Apple’s hissy fit hits three fronts. First, it doesn’t want to make its iPhones play nice with rival hardware, like earbuds or smartwatches. Second, it insists the App Store isn’t really a single platform under the law, even though it keeps raking in billions in “service fees.” Third, it’s furious that the EU dared look into iMessage, even if regulators later decided it didn’t need to be covered.
Apple's already been walloped with a €500 million fine for DMA violations and a separate €1.8 billion penalty for strangling music apps that tried to point users outside its store. And let’s not forget the €13 billion in back taxes it was ordered to pay Ireland, which it still pretends it doesn’t owe.
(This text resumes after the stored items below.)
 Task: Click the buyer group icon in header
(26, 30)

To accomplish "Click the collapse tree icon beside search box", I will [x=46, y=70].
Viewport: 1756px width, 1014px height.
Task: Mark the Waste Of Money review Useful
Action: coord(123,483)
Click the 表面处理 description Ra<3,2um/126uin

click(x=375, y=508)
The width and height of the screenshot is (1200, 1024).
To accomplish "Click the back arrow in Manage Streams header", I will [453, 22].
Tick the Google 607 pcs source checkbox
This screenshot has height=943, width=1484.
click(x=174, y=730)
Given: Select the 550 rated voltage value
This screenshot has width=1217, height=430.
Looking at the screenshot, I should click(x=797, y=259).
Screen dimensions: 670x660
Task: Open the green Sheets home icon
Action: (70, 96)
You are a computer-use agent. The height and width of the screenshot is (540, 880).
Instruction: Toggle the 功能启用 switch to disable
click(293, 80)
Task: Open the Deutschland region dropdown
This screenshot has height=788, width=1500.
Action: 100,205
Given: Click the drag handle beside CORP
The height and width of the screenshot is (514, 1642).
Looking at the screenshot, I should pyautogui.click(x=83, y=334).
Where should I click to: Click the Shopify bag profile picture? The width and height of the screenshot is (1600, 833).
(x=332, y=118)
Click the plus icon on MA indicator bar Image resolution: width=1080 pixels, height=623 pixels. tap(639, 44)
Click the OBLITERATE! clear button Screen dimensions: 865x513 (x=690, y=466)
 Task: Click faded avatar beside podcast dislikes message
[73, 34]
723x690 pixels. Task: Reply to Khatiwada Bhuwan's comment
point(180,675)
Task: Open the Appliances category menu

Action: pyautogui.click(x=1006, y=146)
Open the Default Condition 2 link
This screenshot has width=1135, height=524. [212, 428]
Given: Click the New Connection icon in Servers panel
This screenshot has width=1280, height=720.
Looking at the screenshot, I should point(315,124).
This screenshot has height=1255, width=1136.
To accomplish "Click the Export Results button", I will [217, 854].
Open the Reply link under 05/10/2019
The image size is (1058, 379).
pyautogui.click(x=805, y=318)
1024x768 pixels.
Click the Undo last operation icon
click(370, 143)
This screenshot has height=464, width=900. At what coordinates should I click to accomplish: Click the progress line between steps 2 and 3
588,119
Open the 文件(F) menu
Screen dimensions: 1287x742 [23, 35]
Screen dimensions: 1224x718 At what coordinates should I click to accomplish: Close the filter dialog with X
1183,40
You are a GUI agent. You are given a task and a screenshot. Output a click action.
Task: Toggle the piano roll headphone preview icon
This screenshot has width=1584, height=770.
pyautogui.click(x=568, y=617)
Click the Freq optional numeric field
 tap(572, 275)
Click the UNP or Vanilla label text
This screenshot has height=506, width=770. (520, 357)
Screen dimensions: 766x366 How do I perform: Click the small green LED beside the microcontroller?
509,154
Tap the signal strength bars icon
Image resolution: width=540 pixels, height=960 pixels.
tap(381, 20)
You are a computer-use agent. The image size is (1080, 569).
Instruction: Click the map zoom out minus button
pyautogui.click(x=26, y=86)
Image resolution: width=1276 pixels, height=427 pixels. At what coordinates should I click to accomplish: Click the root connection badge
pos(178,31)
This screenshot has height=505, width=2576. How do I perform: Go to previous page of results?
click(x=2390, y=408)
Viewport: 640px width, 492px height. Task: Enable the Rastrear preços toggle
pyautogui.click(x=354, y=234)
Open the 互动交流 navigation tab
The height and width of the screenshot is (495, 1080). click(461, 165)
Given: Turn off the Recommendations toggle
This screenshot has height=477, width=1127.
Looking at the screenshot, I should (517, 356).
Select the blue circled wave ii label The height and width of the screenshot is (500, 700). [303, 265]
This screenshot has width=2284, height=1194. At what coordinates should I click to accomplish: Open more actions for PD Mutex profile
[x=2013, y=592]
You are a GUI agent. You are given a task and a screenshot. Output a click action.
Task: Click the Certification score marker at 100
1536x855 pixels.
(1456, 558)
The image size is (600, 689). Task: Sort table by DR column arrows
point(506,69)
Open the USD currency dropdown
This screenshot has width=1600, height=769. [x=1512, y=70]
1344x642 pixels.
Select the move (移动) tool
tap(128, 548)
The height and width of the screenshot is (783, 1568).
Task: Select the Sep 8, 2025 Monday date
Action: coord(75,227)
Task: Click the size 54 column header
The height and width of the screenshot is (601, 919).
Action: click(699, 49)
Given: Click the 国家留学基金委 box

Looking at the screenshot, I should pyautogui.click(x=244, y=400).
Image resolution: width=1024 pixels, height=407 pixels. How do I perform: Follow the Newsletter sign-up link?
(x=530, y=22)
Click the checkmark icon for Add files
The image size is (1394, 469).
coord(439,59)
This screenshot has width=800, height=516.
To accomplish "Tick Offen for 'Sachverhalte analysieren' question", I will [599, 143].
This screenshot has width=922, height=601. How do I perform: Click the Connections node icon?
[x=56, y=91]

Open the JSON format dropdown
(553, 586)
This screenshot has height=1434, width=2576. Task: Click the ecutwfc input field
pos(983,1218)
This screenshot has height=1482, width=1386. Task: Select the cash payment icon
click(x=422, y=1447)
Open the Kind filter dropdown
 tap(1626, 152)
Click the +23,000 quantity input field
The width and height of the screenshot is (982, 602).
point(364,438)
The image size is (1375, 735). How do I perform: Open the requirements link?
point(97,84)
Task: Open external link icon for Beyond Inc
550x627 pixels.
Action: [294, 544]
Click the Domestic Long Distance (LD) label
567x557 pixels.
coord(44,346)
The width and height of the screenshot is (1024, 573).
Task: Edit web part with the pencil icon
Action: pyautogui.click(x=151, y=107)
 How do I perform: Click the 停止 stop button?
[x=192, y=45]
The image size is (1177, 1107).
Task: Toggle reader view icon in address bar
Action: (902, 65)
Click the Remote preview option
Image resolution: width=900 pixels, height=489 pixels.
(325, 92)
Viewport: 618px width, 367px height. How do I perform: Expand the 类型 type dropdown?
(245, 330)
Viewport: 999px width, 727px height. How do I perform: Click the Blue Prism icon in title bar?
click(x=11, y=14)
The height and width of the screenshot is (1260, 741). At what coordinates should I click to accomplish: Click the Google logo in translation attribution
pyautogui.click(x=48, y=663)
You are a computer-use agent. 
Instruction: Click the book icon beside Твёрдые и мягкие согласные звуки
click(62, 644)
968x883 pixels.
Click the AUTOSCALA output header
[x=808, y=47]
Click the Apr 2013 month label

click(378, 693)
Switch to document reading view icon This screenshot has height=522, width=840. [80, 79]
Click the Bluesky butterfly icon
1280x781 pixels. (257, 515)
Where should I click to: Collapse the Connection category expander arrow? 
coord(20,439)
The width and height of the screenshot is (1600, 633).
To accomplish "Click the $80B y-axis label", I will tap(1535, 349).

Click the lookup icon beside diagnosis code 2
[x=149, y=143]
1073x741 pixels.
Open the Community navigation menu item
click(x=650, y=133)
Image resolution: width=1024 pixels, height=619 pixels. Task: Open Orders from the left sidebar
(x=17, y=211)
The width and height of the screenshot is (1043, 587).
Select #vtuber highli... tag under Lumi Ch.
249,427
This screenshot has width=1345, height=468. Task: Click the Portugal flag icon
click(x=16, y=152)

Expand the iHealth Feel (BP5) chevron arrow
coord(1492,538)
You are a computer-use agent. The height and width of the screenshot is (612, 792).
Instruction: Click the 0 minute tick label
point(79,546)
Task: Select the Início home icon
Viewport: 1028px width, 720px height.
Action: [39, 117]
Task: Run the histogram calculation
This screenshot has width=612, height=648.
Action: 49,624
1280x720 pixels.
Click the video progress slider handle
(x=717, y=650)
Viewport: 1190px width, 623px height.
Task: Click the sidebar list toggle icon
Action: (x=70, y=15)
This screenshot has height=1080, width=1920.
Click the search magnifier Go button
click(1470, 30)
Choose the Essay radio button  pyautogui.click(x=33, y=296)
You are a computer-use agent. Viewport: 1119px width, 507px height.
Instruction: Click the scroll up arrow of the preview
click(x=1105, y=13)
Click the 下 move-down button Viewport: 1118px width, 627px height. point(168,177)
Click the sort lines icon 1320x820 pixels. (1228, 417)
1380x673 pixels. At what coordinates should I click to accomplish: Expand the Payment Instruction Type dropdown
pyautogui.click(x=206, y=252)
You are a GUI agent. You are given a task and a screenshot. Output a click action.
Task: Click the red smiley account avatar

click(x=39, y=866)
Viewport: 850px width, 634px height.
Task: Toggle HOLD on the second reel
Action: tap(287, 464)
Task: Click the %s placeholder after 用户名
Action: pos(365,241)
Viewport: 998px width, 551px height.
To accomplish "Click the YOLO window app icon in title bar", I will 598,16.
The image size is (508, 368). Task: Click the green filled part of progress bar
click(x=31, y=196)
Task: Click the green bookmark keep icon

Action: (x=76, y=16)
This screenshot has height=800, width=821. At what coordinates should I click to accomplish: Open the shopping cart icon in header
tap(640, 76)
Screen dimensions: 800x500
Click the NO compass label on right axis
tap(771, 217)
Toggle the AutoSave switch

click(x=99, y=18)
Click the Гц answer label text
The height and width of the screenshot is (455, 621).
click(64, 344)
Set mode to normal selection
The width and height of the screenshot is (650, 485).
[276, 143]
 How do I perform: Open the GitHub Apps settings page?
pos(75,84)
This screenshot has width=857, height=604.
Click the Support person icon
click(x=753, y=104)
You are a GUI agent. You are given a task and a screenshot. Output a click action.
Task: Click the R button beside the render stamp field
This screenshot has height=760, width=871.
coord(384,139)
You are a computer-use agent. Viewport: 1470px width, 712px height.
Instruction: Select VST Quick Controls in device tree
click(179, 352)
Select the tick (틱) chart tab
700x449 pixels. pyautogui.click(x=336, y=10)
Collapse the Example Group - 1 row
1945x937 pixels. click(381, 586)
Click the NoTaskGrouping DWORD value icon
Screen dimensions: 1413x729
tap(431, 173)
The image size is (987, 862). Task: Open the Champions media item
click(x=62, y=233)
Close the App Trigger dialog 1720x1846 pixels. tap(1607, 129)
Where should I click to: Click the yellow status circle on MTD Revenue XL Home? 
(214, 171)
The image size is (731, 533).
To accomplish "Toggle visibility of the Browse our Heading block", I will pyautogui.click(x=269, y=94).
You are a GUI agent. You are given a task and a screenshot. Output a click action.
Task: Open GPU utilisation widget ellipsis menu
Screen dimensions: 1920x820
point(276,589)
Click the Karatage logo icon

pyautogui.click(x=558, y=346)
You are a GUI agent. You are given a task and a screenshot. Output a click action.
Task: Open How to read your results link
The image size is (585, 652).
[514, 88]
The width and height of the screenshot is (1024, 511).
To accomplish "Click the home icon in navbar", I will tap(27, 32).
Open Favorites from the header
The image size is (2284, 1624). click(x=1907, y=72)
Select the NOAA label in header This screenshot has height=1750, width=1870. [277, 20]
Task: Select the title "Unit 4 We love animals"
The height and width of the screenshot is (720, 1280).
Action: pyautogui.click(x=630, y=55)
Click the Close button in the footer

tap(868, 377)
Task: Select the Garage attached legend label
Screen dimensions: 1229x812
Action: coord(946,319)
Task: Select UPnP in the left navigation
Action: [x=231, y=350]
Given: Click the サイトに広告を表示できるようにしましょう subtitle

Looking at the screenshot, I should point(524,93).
While over the pond Apple can get away with murder, in Brussels, patience has worn thin. The EU’s lawyers are effectively saying what everyone already knows: Apple’s “privacy and security” mantra is just marketing fluff for “we like our monopoly, thanks.”
While Google, Microsoft, Amazon, Meta, ByteDance, and Booking.com are all grumbling under the same rules, none have mounted a tantrum quite as grand as Apple’s. For a company that markets itself as different, it sure spends a lot of time demanding special treatment.